- [Text]
Für das laufende Jahr sagt Panasonic voraus, dass der Betriebsgewinn von 361 Milliarden Yen (2,1 Milliarden Euro) auf 380 Milliarden Yen (2,3 Milliarden Euro) steigen soll. Das wäre der zweithöchste Wert der Firmengeschichte. Auch der Umsatz soll trotz schwierigen Bedingungen in Schlüsselmärkten wie China und dem abflauenden Schwung von Elektroautos weiter leicht wachsen.

Batterien, Solarzellen und Wärmepumpen

Die Batteriesparte des grössten Akku-Lieferanten für Tesla zeigt den neu gewonnenen Offensivgeist bereits deutlich: Panasonic nimmt sogar leichte Verluste der Sparte in Kauf, um den Rivalen aus China und Südkorea die Stirn zu bieten. So erweitert der Konzern sein neues Batteriewerk im amerikanischen Gliedstaat Kansas und denkt über eine dritte Fabrik nach. In der Heimat weihte der Konzern im April zudem ein Forschungszentrum für Akku-Technik ein.

Panasonic signalisiert damit eine neue Epoche – eine radikale Abkehr von der Unterhaltungselektronik. Seit Panasonic sich im Jahr 2022 unter einer Holding neu geordnet habe, fokussiere sich der Konzern auf zwei Bereiche, erklärt der Technologievorstand Tatsuo Ogawa: Produkte, die zur Bewältigung globaler Umweltprobleme beitrügen, und andere, die die Gesundheit, die Sicherheit und den Wohlstand der Menschen verbesserten. «Auf diese beiden Bereiche konzentrieren wir unsere Forschungsausgaben», sagt Ogawa im Gespräch in kleiner Journalistenrunde.

Konkret will er den Anteil an Investitionen in die grüne Zukunft von derzeit 50 Prozent auf 70 Prozent erhöhen. Neben Batterien und einer neuen Solarzellengeneration spielen auch Produkte wie Brennstoffzellen, die aus Wasserstoff Strom und Wärme für Eigenheime erzeugen, Wärmepumpen und Klimaanlagen eine wichtige Rolle. Während sie in Japan schon etabliert sind, steigt die Nachfrage aus Europa.

- [Zu verarbeitende Einträge]

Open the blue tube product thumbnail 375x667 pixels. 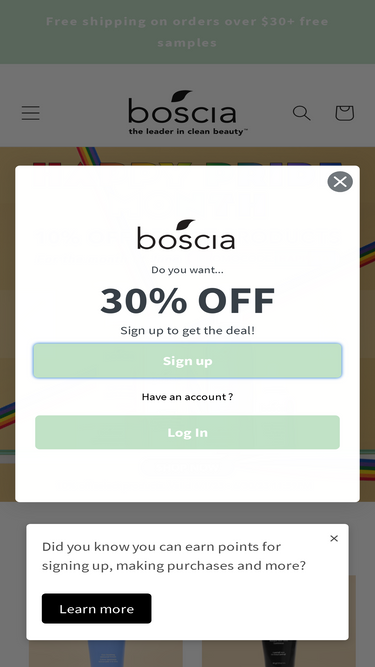[106, 653]
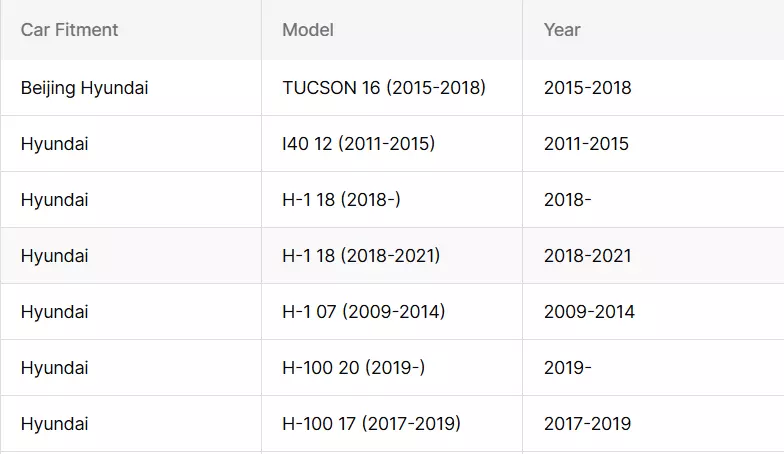Click Hyundai in the I40 12 row
784x454 pixels.
click(54, 144)
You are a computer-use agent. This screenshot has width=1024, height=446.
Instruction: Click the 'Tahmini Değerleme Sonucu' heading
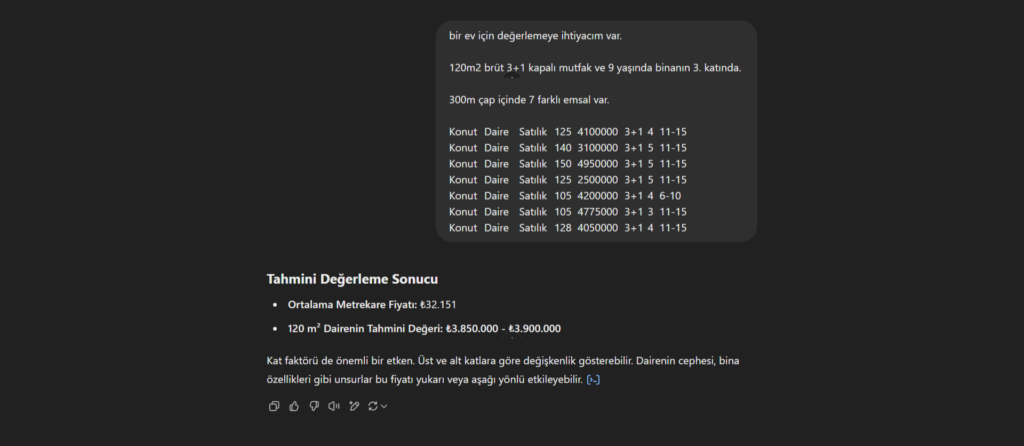tap(352, 279)
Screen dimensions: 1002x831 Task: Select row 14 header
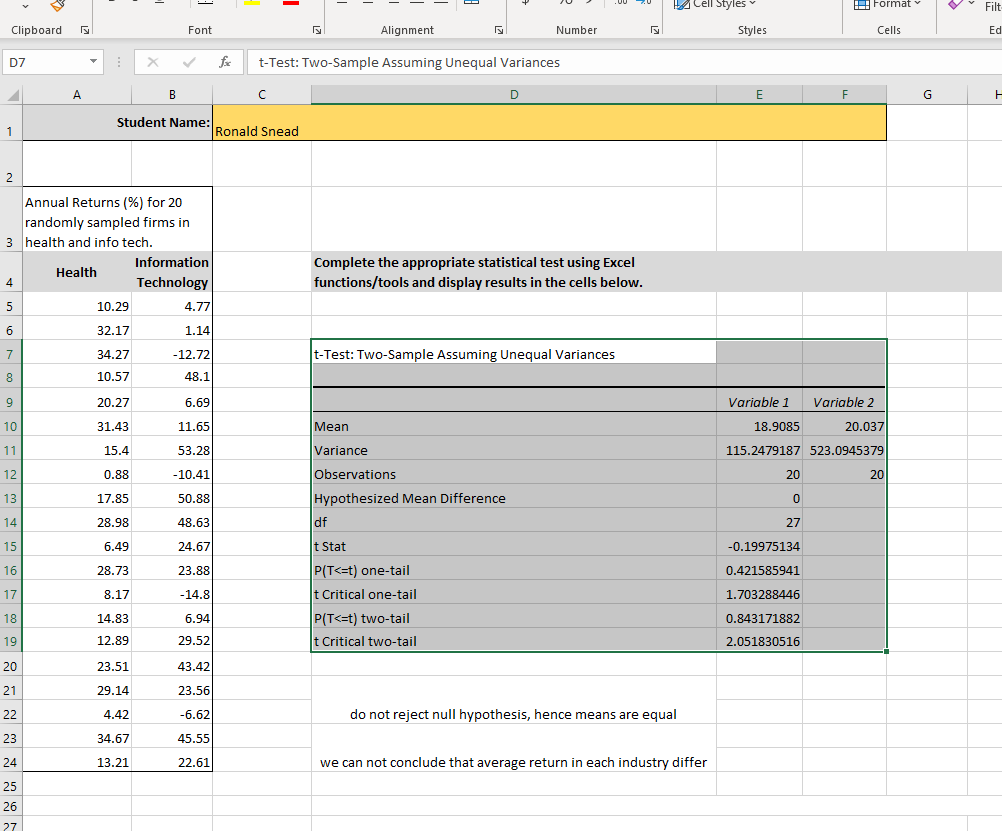click(10, 522)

- [Schriftliche Aufgaben]
A. Auf welchen Wert soll der Betriebsgewinn im laufenden Jahr laut dem Text über Panasonic steigen?
B. Geben Sie die Einträge wortgetreu wieder, beginnend mit der Zeile, die „Screen dimensions: 1002x831“ enthält, und endend mit dem Schluss der Einträge, beide Enden eingeschlossen. Lassen Sie die Bilder in der Antwort weg.
Der Text und die Einträge stammen aus unterschiedlichen Quellen.

- [Antworten in Reihenfolge]
A. Auf 380 Milliarden Yen (2,3 Milliarden Euro).

B.
Screen dimensions: 1002x831 Task: Select row 14 header
click(10, 522)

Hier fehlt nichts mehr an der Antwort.